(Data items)
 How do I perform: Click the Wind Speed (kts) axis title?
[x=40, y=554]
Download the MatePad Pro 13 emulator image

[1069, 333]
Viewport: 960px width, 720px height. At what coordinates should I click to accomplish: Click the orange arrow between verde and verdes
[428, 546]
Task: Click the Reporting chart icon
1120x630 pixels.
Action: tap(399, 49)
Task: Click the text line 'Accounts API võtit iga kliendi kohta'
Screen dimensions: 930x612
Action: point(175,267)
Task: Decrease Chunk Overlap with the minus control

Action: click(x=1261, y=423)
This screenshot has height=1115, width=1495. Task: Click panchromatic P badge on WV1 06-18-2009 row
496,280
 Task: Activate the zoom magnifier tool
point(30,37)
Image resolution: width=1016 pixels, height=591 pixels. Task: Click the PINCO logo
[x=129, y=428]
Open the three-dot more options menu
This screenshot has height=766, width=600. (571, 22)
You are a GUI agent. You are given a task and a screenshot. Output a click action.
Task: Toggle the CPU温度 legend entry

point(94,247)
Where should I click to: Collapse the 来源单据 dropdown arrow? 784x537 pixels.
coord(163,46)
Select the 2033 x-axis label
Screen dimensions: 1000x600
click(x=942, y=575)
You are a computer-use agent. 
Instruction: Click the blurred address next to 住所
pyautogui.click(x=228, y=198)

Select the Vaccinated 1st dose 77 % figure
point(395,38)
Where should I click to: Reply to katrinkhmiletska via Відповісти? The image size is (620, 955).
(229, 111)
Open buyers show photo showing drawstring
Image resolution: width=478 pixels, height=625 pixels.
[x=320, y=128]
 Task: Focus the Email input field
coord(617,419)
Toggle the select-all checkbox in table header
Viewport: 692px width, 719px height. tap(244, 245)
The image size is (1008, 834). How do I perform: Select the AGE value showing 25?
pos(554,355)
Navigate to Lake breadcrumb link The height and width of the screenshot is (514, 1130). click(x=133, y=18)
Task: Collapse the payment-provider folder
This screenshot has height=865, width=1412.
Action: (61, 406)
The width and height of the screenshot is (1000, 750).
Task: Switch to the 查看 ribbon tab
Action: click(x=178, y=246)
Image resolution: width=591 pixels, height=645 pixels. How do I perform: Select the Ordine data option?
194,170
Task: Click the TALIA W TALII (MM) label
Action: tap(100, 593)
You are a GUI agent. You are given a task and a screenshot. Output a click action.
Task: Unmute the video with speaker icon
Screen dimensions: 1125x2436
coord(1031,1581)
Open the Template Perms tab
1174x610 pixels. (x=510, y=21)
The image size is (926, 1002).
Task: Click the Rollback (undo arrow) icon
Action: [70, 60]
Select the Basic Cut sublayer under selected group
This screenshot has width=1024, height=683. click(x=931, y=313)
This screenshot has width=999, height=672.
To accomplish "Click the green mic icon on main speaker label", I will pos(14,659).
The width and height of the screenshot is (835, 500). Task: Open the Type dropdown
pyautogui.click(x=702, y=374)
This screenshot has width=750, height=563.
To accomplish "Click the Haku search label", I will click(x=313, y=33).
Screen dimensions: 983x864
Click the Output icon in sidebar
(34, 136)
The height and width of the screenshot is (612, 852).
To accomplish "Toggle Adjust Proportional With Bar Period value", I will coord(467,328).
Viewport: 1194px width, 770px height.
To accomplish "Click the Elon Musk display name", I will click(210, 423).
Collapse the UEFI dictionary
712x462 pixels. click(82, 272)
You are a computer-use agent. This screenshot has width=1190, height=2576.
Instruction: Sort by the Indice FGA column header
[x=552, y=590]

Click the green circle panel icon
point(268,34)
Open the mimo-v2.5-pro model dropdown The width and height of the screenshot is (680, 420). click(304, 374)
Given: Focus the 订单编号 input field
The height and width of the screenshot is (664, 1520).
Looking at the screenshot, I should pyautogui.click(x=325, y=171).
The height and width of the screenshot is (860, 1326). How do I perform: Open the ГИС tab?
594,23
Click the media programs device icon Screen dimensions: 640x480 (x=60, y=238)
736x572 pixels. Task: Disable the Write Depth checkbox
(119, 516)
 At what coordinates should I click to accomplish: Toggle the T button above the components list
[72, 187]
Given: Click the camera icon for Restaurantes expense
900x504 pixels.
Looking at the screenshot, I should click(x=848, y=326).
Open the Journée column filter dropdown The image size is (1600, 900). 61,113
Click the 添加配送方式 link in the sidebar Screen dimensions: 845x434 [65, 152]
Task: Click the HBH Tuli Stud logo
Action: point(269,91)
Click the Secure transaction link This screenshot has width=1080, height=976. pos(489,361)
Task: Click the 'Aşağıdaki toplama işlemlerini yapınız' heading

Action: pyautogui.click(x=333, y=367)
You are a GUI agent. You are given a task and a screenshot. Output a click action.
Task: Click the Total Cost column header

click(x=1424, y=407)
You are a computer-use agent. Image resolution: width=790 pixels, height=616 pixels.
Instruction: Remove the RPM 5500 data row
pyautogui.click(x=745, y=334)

## WORK ITEM
Quote the data above from the line containing "The image size is (1008, 834)." to the line containing "Task: Unmute the video with speaker icon", inclusive, and stop.

## REPLY TO THE EXERCISE
The image size is (1008, 834). How do I perform: Select the AGE value showing 25?
pos(554,355)
Navigate to Lake breadcrumb link The height and width of the screenshot is (514, 1130). click(x=133, y=18)
Task: Collapse the payment-provider folder
This screenshot has height=865, width=1412.
Action: (61, 406)
The width and height of the screenshot is (1000, 750).
Task: Switch to the 查看 ribbon tab
Action: click(x=178, y=246)
Image resolution: width=591 pixels, height=645 pixels. How do I perform: Select the Ordine data option?
194,170
Task: Click the TALIA W TALII (MM) label
Action: tap(100, 593)
You are a GUI agent. You are given a task and a screenshot. Output a click action.
Task: Unmute the video with speaker icon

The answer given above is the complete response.